━━━━━ Stored rows ━━━━━

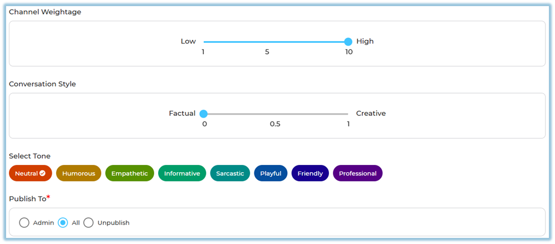
Task: Click the Channel Weightage track above 5
Action: point(267,41)
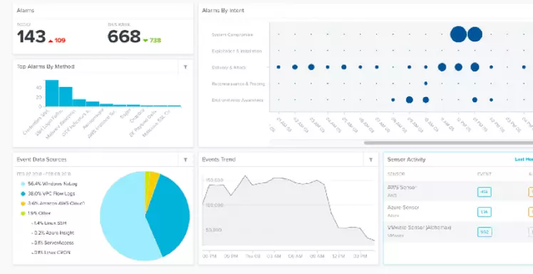
Task: Click the AWS Sensor row name
Action: tap(402, 187)
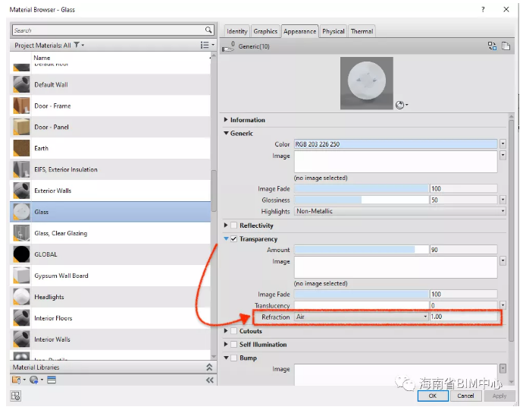The image size is (523, 410).
Task: Click the create new material icon
Action: click(34, 380)
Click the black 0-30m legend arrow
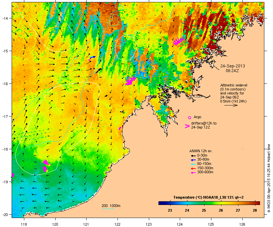 tap(193, 156)
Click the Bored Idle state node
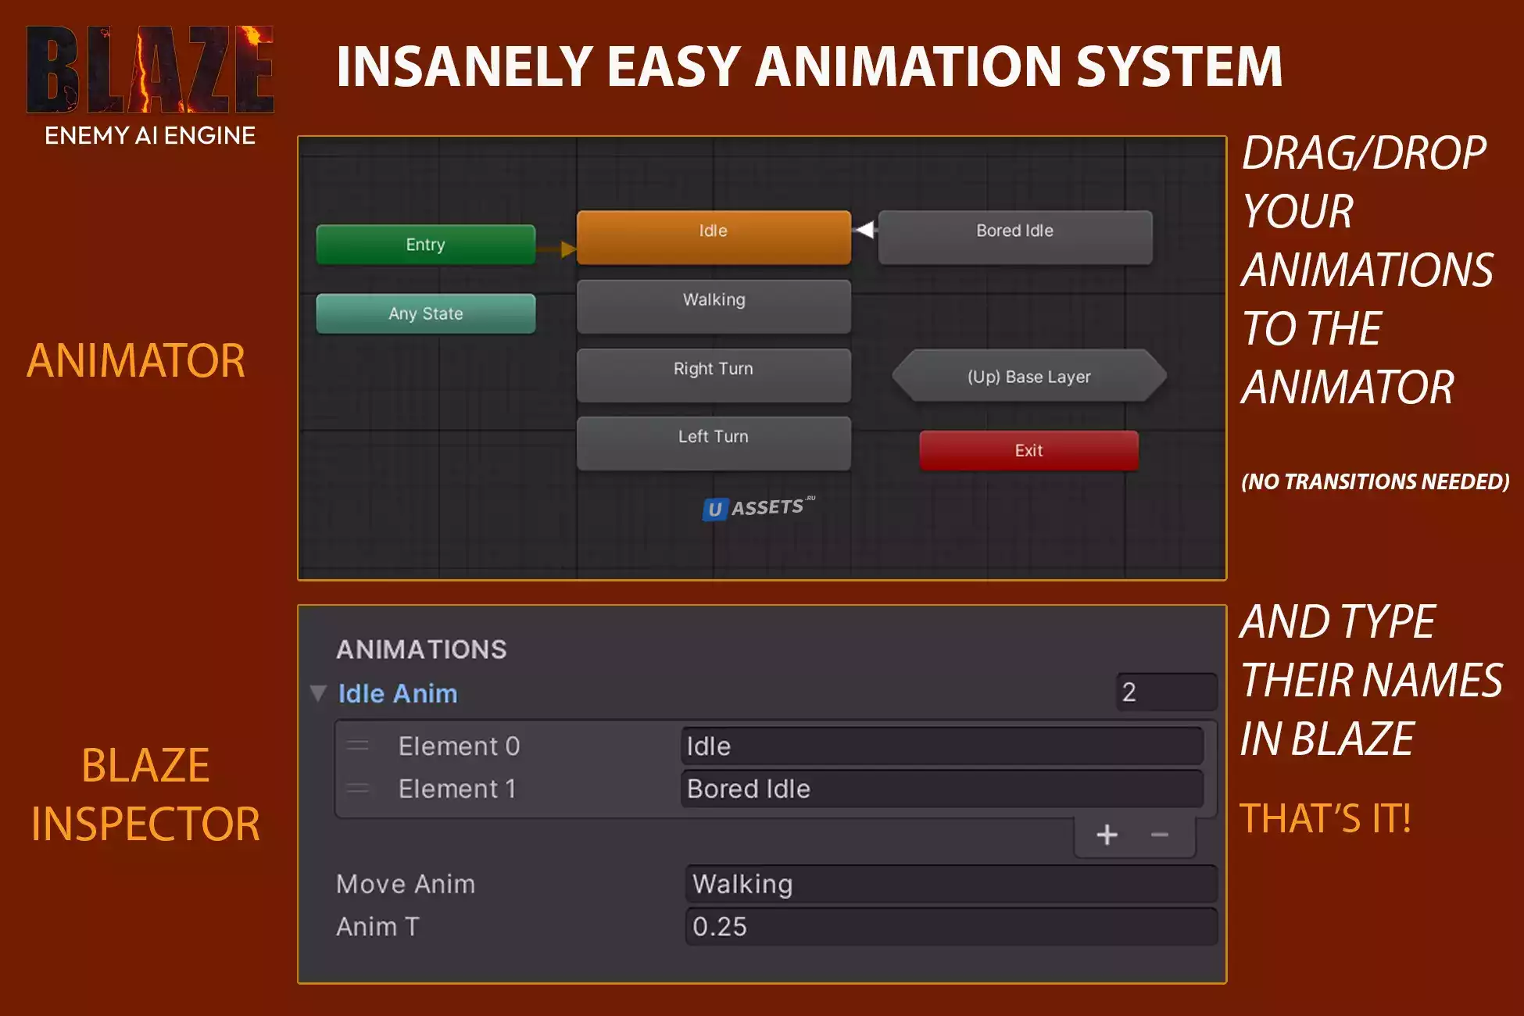The width and height of the screenshot is (1524, 1016). pos(1014,236)
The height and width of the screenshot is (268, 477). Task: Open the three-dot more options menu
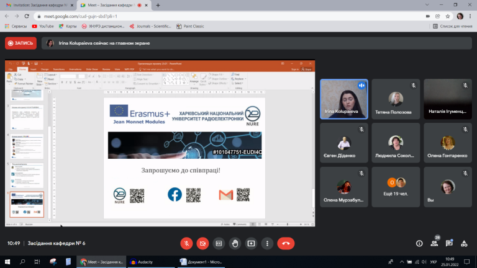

━━━━━

#### [Task objective]
Retype all of the data above line for line, changing nothing. Leave the images out of your copy.

#### [Reply to the task]
Task: Click the Channel Weightage track above 5
Action: point(267,41)
Task: Click the AWS Sensor row name
Action: tap(402, 187)
The image size is (523, 410).
Task: Click the create new material icon
Action: click(34, 380)
Click the black 0-30m legend arrow
 tap(193, 156)
Click the Bored Idle state node
The width and height of the screenshot is (1524, 1016). pos(1014,236)
The height and width of the screenshot is (268, 477). Task: Open the three-dot more options menu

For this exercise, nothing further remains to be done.